Turkish Cypriot children were on a school trip in Turkey when the devastating earthquake struck on Monday and are still missing.
A group of volleyball student-athletes were in Adıyaman to participate in a sports event when the hotel they were staying in collapsed.
“Our hearts and thoughts are with the families & friends of the 31 Turkish Cypriot students, teachers and parents who remain missing in Turkey following the devastating earthquakes,” the UN in Cyprus Tweeted.
It said they stand in solidarity with the Turkish Cypriots at this challenging time.
“And we hope & pray for the safe return of all Turkish Cypriots still missing.
“We also express our sincere condolences for those who sadly perished and wish a speedy recovery for people who have been injured.
“The UN stands ready to support emergency response efforts.”
House speaker Annita Demetriou said thoughts and prayers are with the victims and the missing children.

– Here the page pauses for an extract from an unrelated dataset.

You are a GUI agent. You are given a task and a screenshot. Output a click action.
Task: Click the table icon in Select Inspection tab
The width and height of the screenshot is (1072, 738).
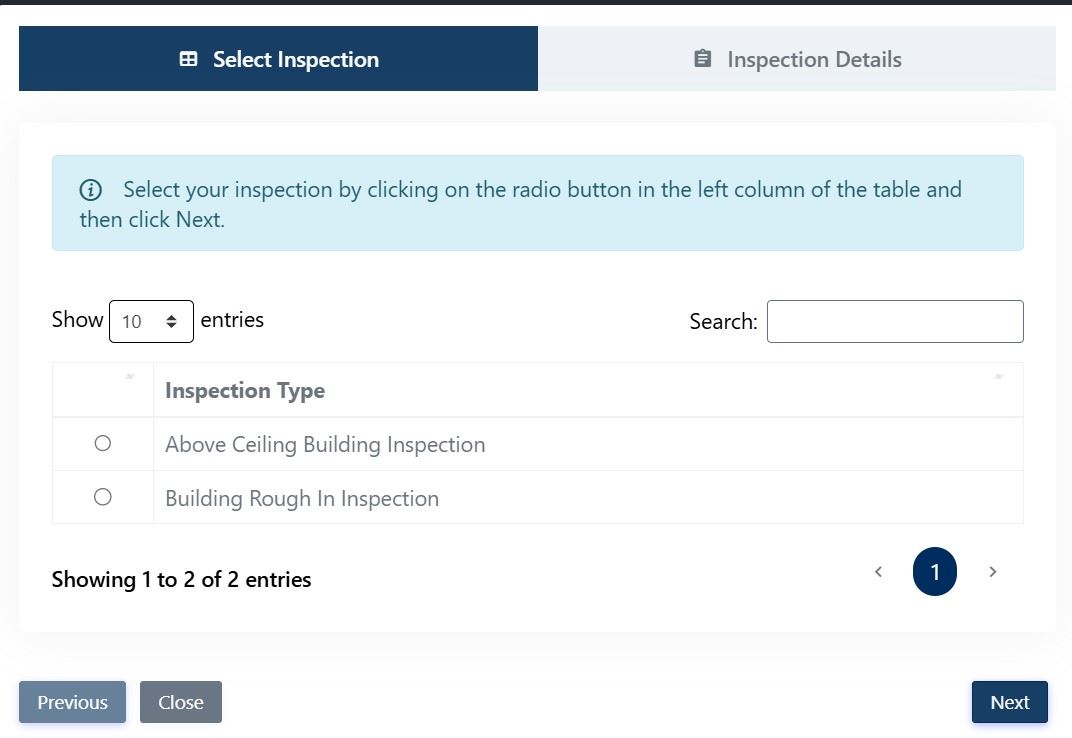click(188, 59)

“Our thoughts and wishes are with the people who lost their lives, those who suffer and have been affected by the deadly earthquakes in Turkey and Syria.

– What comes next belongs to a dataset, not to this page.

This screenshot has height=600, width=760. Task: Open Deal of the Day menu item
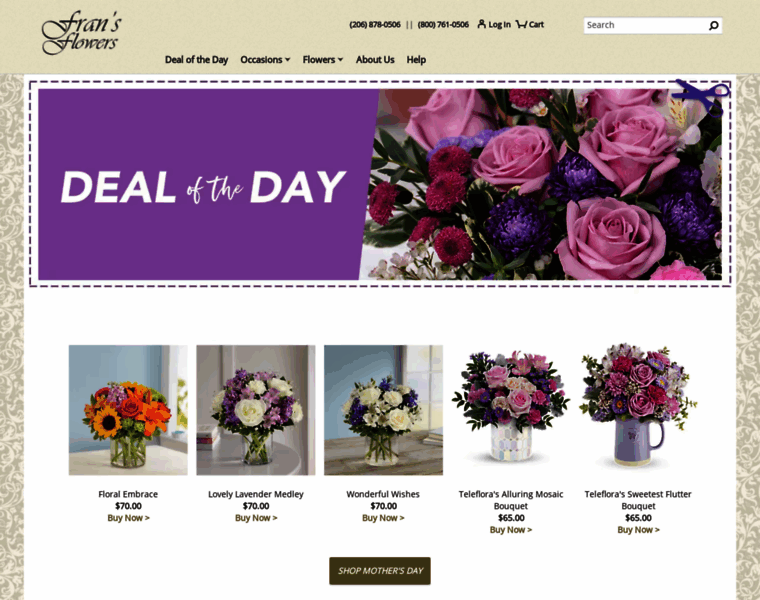196,60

“With the children of the Turkish Cypriots and those who accompany them and who are missing.
“We feel the agony of their beloved ones. Loss and pain have no borders,”
President Anastasiades also voiced concern for the Turkish Cypriot students, parents and teachers who are still missing in Turkey.
He Tweeted: “We reiterate our readiness to contribute and offer our assistance to the humanitarian, rescue and recovery efforts currently taking place.”
Over 5,000 people have been killed after two powerful earthquakes struck Turkey and Syria within the space of 12 hours.
At least 3,549 have died in Turkey, while the Syria toll stands at about 1,600; more than 24,000 people are involved in search and rescue.
The death toll is expected to rise, with search and rescue operations underway across the region as many buildings have collapsed, and there are thought to be many people trapped in the rubble.
More than 10 search-and-rescue teams from the European Union had been mobilised since the earthquake.
The US, UK, Canada, Israel, Russia and China were among other nations to have offered assistance, and calls have emerged for the international community to relax some of the political restrictions on aid entering north-west Syria, the country’s last rebel-held enclave and one of the areas worst hit by the earthquake.